Es folgten Verhöre seiner Verwandten und der ihm verbundenen Frauen, Elser kam in »Schutzhaft« und verbrachte die folgenden Jahre im KZ Sachsenhausen: man plante, nach dem »Endsieg« einen Schauprozess zu inszenieren. Für einige Wochen wurde er noch ins KZ Dachau verlegt und dort am 9. April durch Genickschuss ermordet.
Während dieser ganzen Zeit und noch viele Jahre später glaubte niemand an den Einzeltäter: die Nazis sahen in ihm ein bloßes Werkzeug der Briten und sogar ein Pfarrer Niemöller behauptete zeitlebens, dass Elser als SS-Mann gehandelt habe, selbst ein Brief von Elsers Mutter konnte ihn davon nicht abbringen.

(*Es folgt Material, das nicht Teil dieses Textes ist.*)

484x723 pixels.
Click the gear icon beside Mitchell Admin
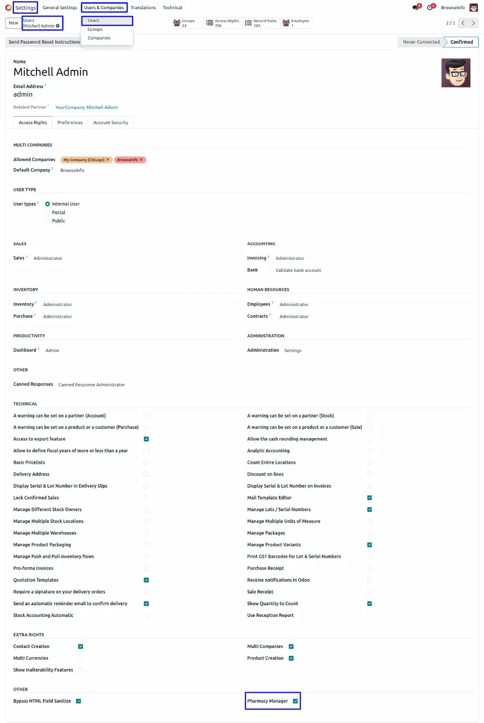[x=57, y=26]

Viele der 16 Kapitel in Benz’ Buch liest man – selbst bei profunden historischen Vorkenntnissen – mit angehaltenem Atem: Die Planung und Ausführung des Attentats durch Elser vor allem, aber auch seine Lebensgeschichte auf der Ostalb, den mäandernden beruflichen Werdegang, seine sozialen Beziehungen und natürlich die Diskussion seines Motivs.

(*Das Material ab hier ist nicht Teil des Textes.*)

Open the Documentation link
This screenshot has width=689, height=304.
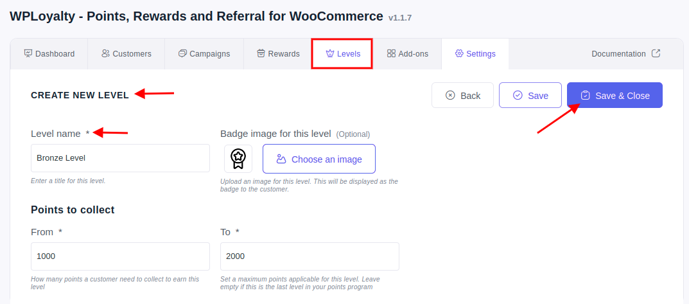[625, 54]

In gebotener Kürze referiert Benz die Rolle der NSDAP in Württemberg ebenso wie die unterschiedlichsten Widerstandsgruppen mit ihren Aktivitäten und Ideen, die Ethik des Tyrannenmords sowie ausführlich das Nachleben von einem vergessenen, verleugneten, verleumdeten Täter bis zur »Lichtgestalt« Elser in der medialen Rezeption. Sein Fazit am Schluss: »Kein Held, aber doch ein Attentäter in stiller Obsession, kein einsamer Querkopf, aber doch beharrlich im Schweigen über seine Absicht. Elser war ein kategorischer Moralist, in der Konsequenz der Ausführung einer als notwendig erkannten Tat. Zu Recht sehen die Nachgeborenen Georg Elser deshalb als besonders authentischen Widerstandskämpfer.«
In vielem kann man Wolfgang Benz zustimmen, Widerspruch erregen lediglich seine landsmannschaftlichen Zuschreibungen – er selbst stammt aus Ellwangen –: Da gibt es die schwäbische »Neigung zum Protest«, die »Wilderer-Mentalität« der Menschen von der Ostalb, speziell der Königsbronner, da werden eine Linie von Aufsässigkeit und Rebellentum von Schubart über Stauffenberg bis zu den Geschwistern Scholl gezogen und Klischees über die Schwaben formuliert. Damit verkleinert Benz gegen seine erklärte Absicht den politischen Attentäter gelegentlich doch zum »schwäbischen Schreinergesellen«, wie er uns auf dem Buchcover entgegenkommt. Nichtdestotrotz: Die Lektüre lohnt unbedingt.